Information to distributors
Solely for the purposes of the product governance requirements contained within: (a) EU Directive 2014/65/EU on markets in financial instruments, as amended (“MiFID II”); (b) Articles 9 and 10 of Commission Delegated Directive (EU) 2017/593 supplementing MiFID II; and (c) local implementing measures (together, the “MiFID II Product Governance Requirements”), and disclaiming all and any liability, whether arising in tort, contract or otherwise, which any “manufacturer” (for the purposes of the MiFID II Product Governance Requirements) may otherwise have with respect thereto, the current shares in the Company have been subject to a product approval process, which has determined that such shares are: (i) compatible with an end target market of retail investors and investors who meet the criteria of professional clients and eligible counterparties, each as defined in MiFID II; and (ii) eligible for distribution through all distribution channels as are permitted by MiFID II (the “Target Market Assessment”).
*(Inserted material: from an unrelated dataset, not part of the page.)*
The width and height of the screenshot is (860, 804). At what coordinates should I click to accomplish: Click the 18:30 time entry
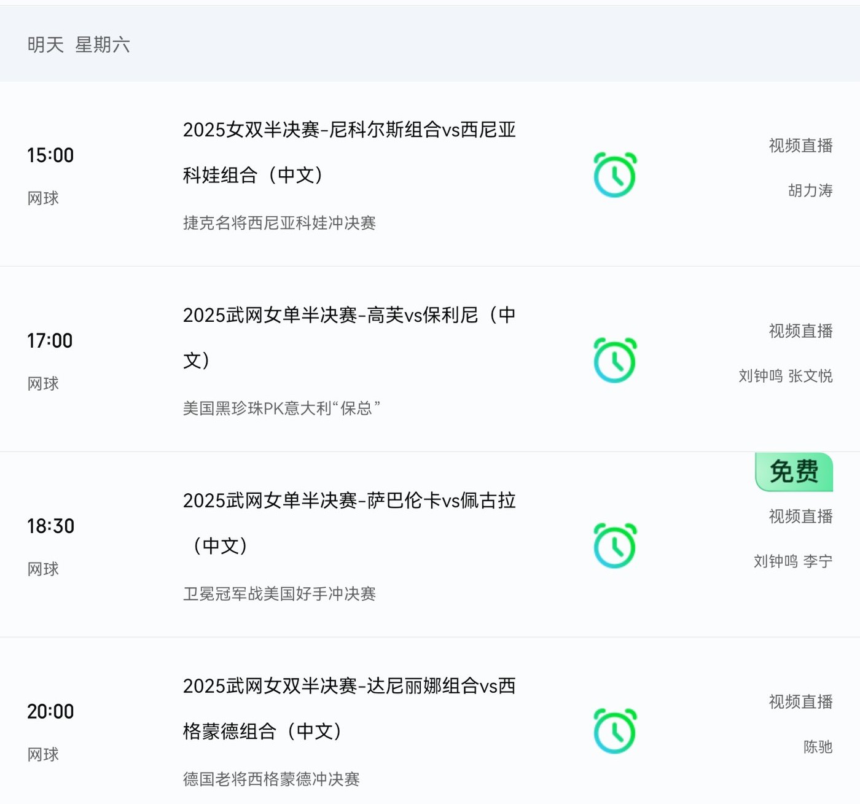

Notwithstanding the Target Market Assessment, distributors should note that: the price of the shares in the Company may decline and investors could lose all or part of their investment; the shares in the Company offer no guaranteed income and no capital protection; and an investment in the shares in the Company is compatible only with investors who do not need a guaranteed income or capital protection, who (either alone or in conjunction with an appropriate financial or other adviser) are capable of evaluating the merits and risks of such an investment and who have sufficient resources to be able to bear any losses that may result therefrom. The Target Market Assessment is without prejudice to the requirements of any contractual, legal or regulatory selling restrictions in relation to the Capital Raise.
For the avoidance of doubt, the Target Market Assessment does not constitute: (a) an assessment of suitability or appropriateness for the purposes of MiFID II; or (b) a recommendation to any investor or group of investors to invest in, or purchase, or take any other action whatsoever with respect to the shares in the Company.
Each distributor is responsible for undertaking its own target market assessment in respect of the shares in the Company and determining appropriate distribution channels.
This is a translation of the Swedish version of the press release. In case of discrepancies, the Swedish wording shall prevail.